CAUSATION.-Acute pericarditis may be produced traumatically by perforating wounds of the chest, or contusions. In one of the cases which I have observed, it was produced by a wound inflicted by a one-tined fork. Walsh refers to a case in which the pericardial sac was perforated in the juggler's trick of swallowing a sword, and fatal pericarditis induced. In the museum of Bellevue Hospital is a remarkable specimen, in which a set of false teeth is contained within the pericardial sac. The teeth were swallowed during profound intoxication, and, lodging in the lower part of the œsophagus, produced ulceration through this tube and into the pericardium, giving rise to fatal pericarditis. Exclusive of its traumatic origin, the disease is almost always secondary, and is developed in the course of acute articular rheumatism oftener than in connection with any other affection. Occurring in the course of rheumatism, it is distinguished as rheumatic pericarditis. It would appear, from statistical reports, to occur in cases of acute rheumatism in a proportion of about one to six. Generally it is developed in the early part of rheumatism, after more or less of the joints have been affected, but, occasionally, the pericarditis precedes the articular affection. When it follows the affection of the joints, it is not due, as was formerly supposed, to a metastasis of the articular affection, but it proceeds from the same morbid condition which underlies the latter; in other words, both are effects of a common internal cause, supposed to be the presence of lactic acid in the blood. Rheumatic pericarditis is almost always, if not invariably, associated with endocarditis.

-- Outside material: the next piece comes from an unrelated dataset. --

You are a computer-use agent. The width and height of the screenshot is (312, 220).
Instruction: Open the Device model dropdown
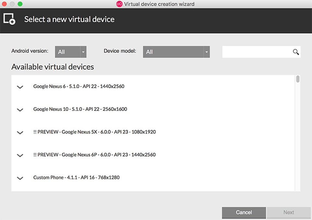(x=176, y=52)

Next in frequency to its development in the course of rheumatism, it occurs in connection with either acute or chronic disease of the kidneys. It is not very infrequent in cases of Bright's disease, and is an occasional concomitant of the renal affection which follows scarlatina, and in other cases of socalled acute albuminuria. Under these circumstances, its causation is imputed to the accumulation of urea in the blood.